PE:
Could you give one example of what a green meeting is?
Runzler: A green meeting is using, for the most part, facilities that have numerous standardized processes in place for recycling,
limiting waste, and minimizing the footprint that a meeting may have on the environment. Pharmaceutical meeting planners will
tell us that a facility has to have a certification as a green facility.

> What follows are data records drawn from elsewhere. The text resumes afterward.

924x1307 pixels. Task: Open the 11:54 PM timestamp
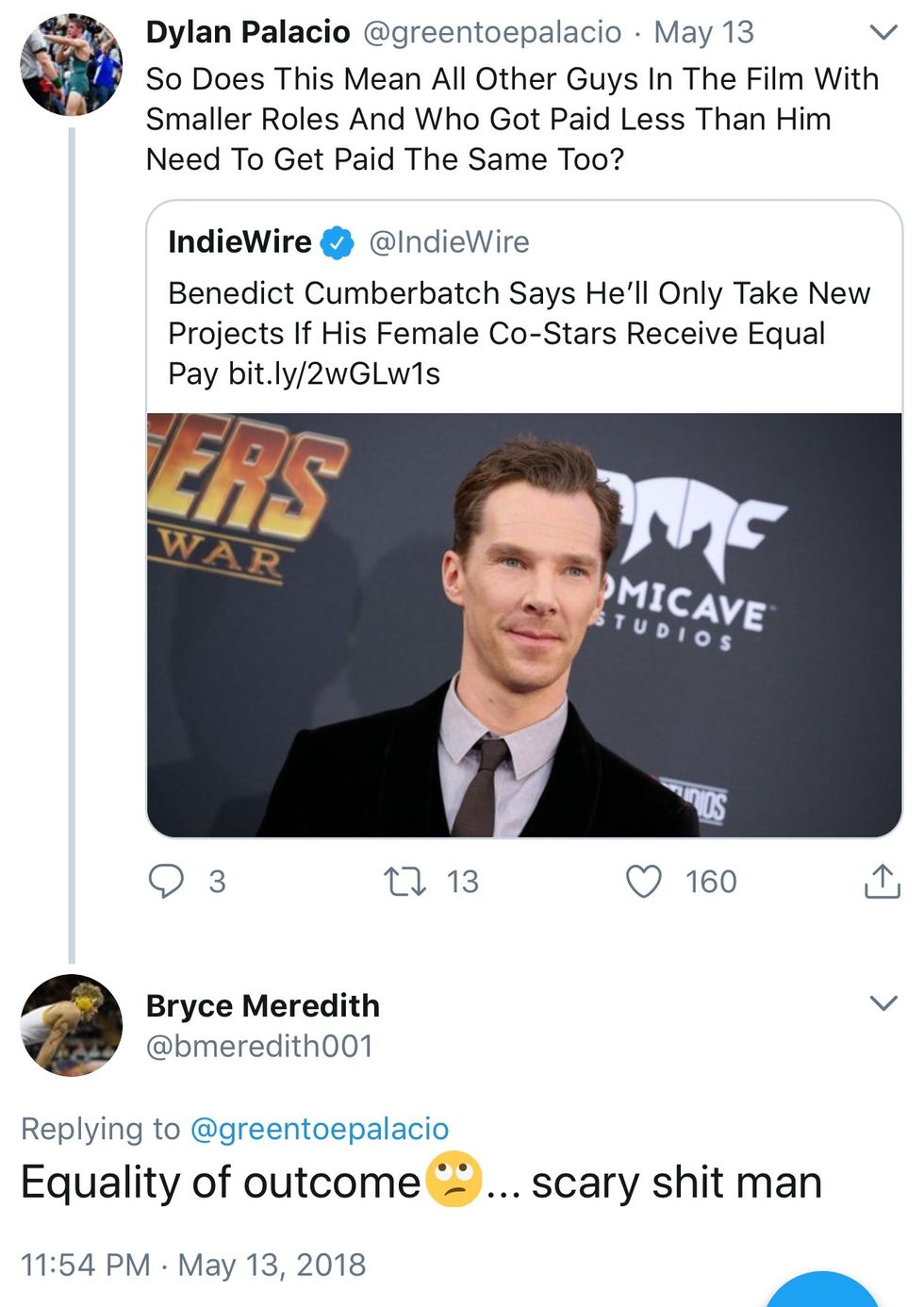(85, 1265)
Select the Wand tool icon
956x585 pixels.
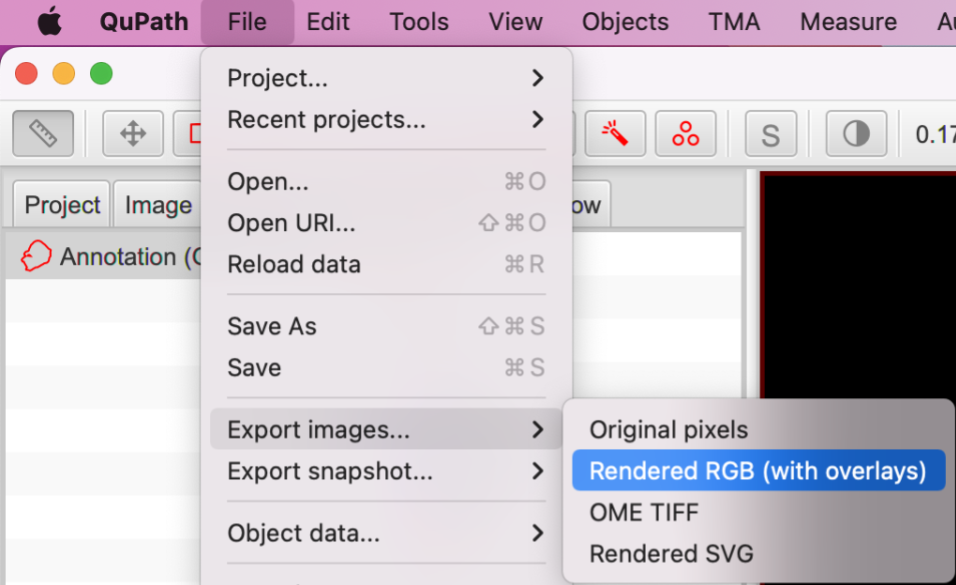614,133
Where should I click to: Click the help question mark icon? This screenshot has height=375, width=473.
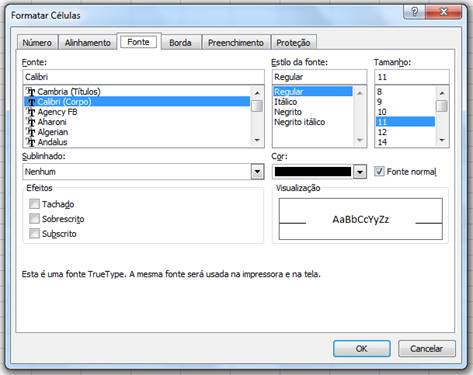pos(414,12)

Another tend which benefits us specifically is that Orlando, for a long time, has had a reputation, aside from the medical
field, for simulation training. We have a very large industry here related to simulation and training that has begun to attract
the medical industry. Every year in Orlando is a trade show—the International Training Simulation and the Information Community
(ITSIC). This was the first year that it had a section for medicine and healthcare, with 100 exhibitors. So, you see everything
is changing, and growing.
Simulation training means you can actually have a specialist here at a hospital instructing people all around the world by
the use of this technology, actually executing surgical procedures using simulation. For the medical field, this is a primary
training opportunity.
PE:
In the past two years the biggest growth area for medical meetings, according to SDI data, has been teleconferencing. Has
that impacted you as a physical destination?

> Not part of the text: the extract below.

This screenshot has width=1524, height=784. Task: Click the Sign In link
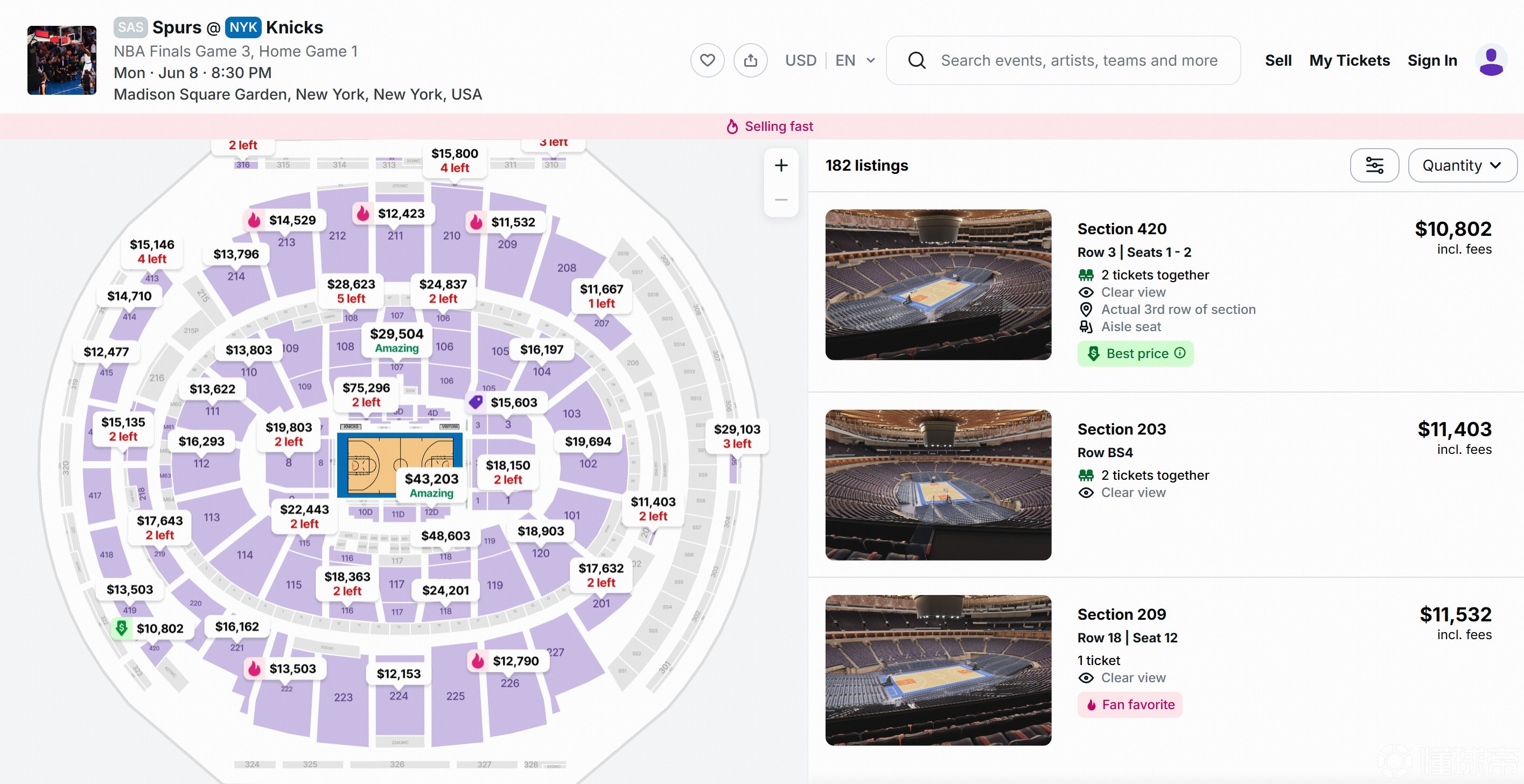[x=1432, y=60]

Runzler: Almost every major convention hotel now has telecommuting technology in place. And so it has become one more opportunity rather
than a detraction. The destination becomes the hub from which a teleconference can be held and a vehicle to reach out to global
participants.
PE:
In other words, companies now have an opportunity to opt for either/or— sending someone to attend to meeting, or staying in
the office and watching it.
Runzler: It affords so many options and you still have the kind of meeting industry people expect and brings in value.

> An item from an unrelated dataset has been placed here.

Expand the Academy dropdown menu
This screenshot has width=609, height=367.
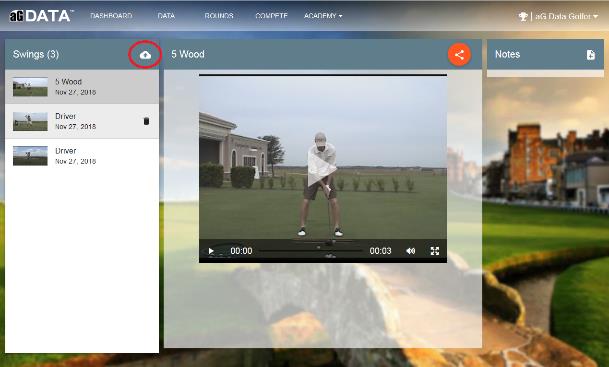(323, 16)
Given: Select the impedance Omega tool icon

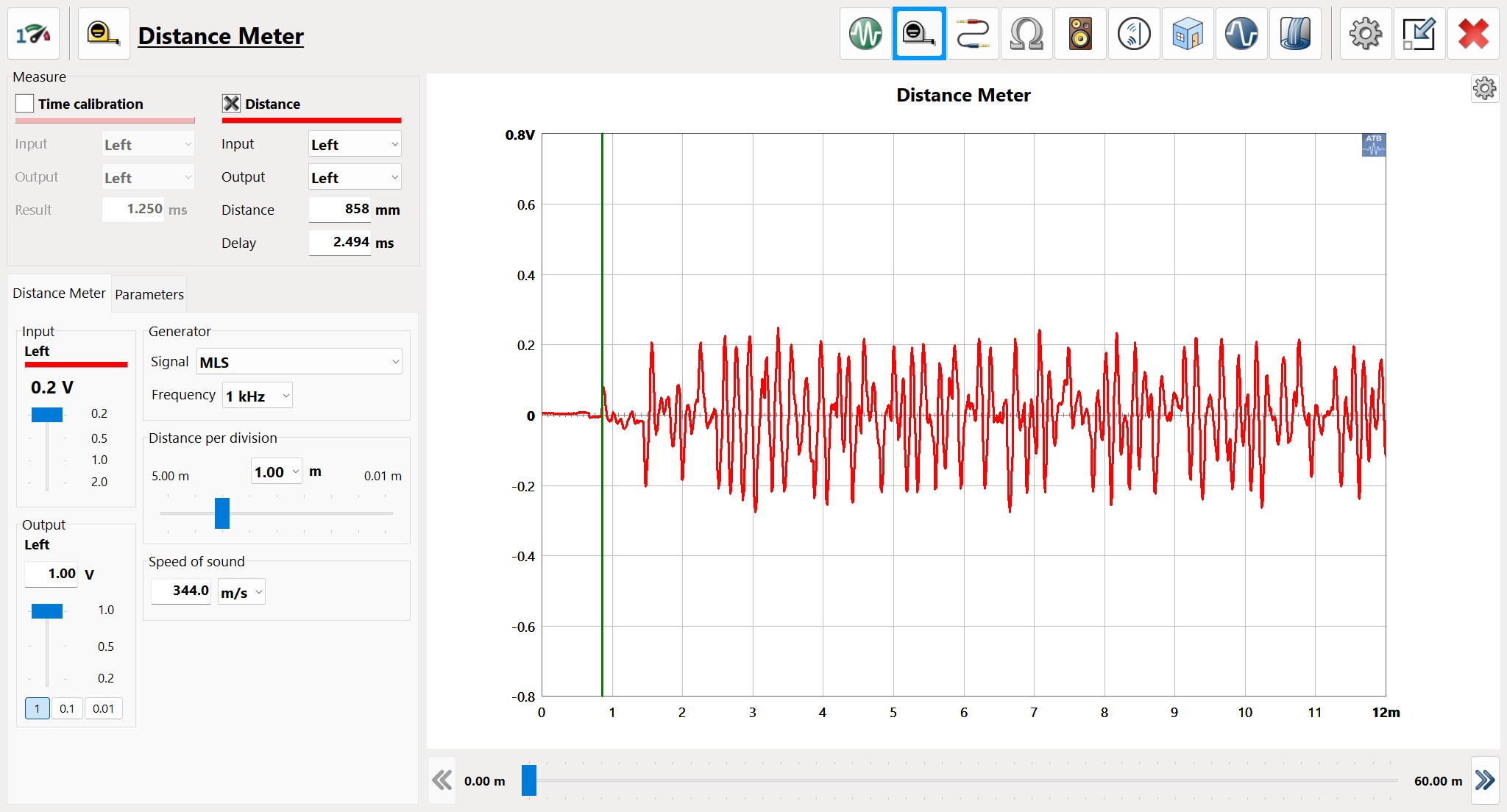Looking at the screenshot, I should pos(1026,34).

Of course, there was a time many years ago, when technology really started moving forward fast and furious and we were concerned
from the meetings industry point of view: What will this mean? But in spite of the wonderful advances in technology and our ability to video broadcast and telebroadcast and expand the
meeting globally, there still is very much that need for face-to-face interaction.
PE:
They say meeting face-to-face and networking is in physicians' DNA.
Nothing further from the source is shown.